— START Data supplied —

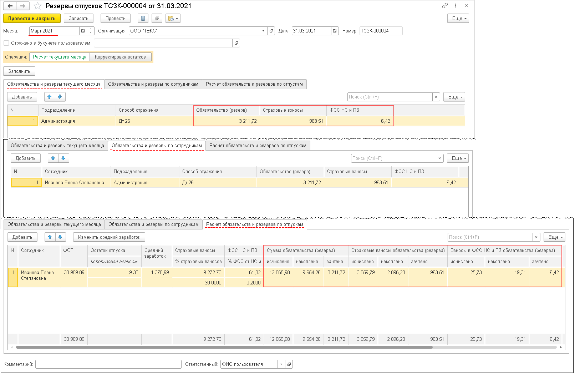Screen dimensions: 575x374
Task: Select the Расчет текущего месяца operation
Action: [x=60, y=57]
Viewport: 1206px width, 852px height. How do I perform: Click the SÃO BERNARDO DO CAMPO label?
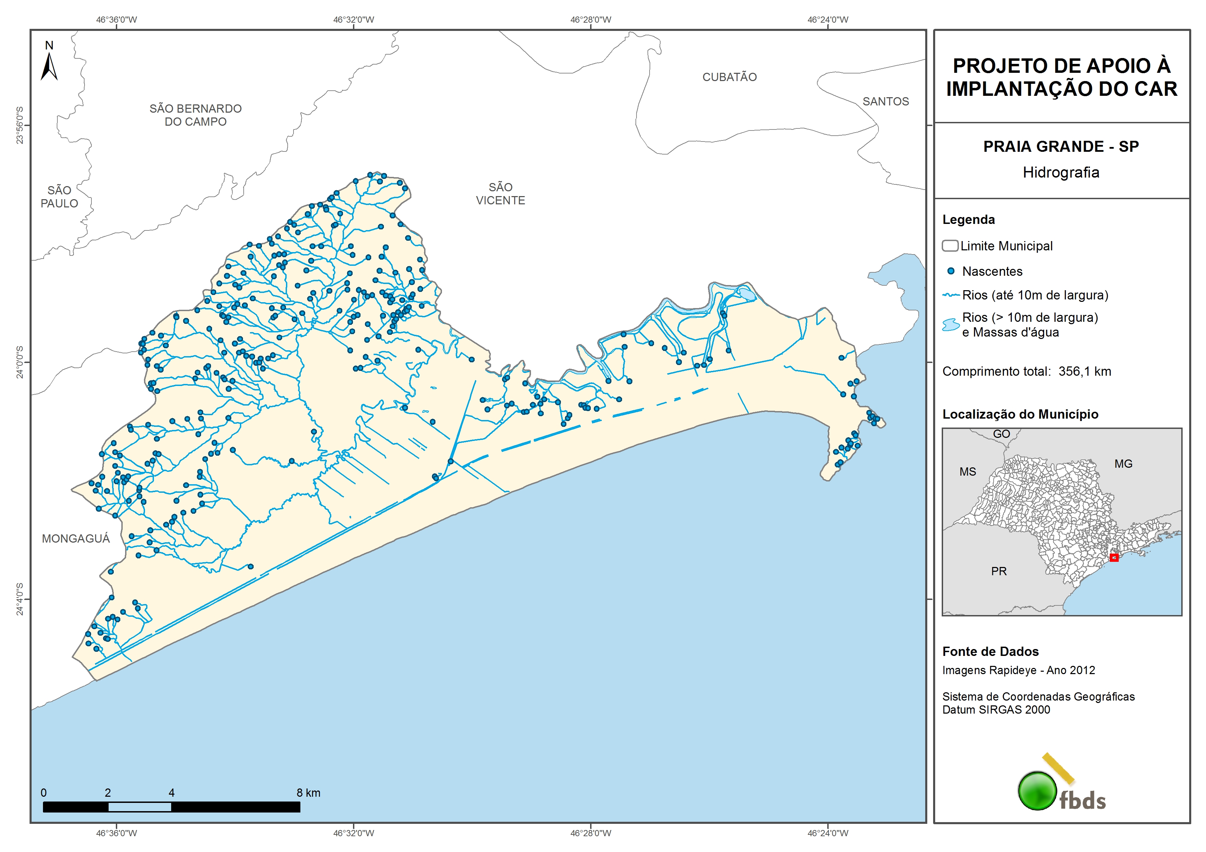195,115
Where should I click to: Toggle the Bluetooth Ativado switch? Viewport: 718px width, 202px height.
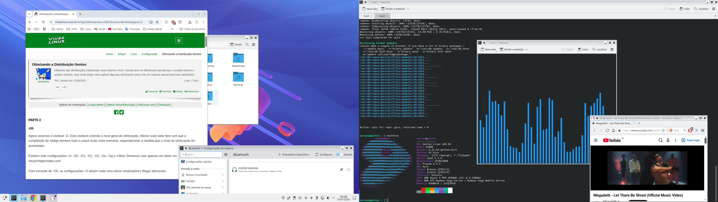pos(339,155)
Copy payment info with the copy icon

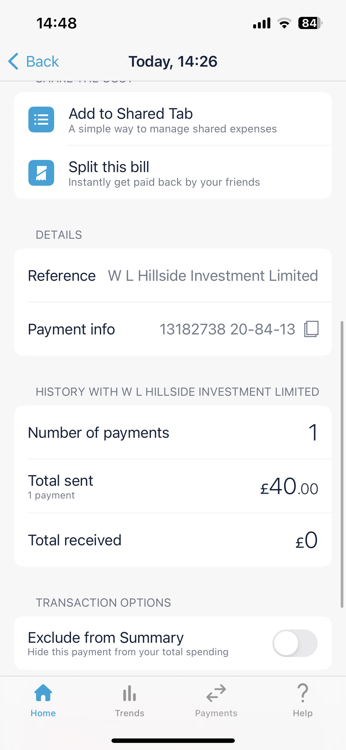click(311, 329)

— END Data supplied —

▸ Set task
Reproduce all of the lines above with "Viewport" swapped for "Display" wherever it occurs, leaving everything else unchanged. Omit the pictures from your answer.

▸ Solution
Screen dimensions: 575x374
Task: Select the Расчет текущего месяца operation
Action: [x=60, y=57]
Display: 1206px width, 852px height. How do I perform: Click the SÃO BERNARDO DO CAMPO label?
195,115
Where should I click to: Toggle the Bluetooth Ativado switch? Display: 718px width, 202px height.
pos(339,155)
Copy payment info with the copy icon

click(311, 329)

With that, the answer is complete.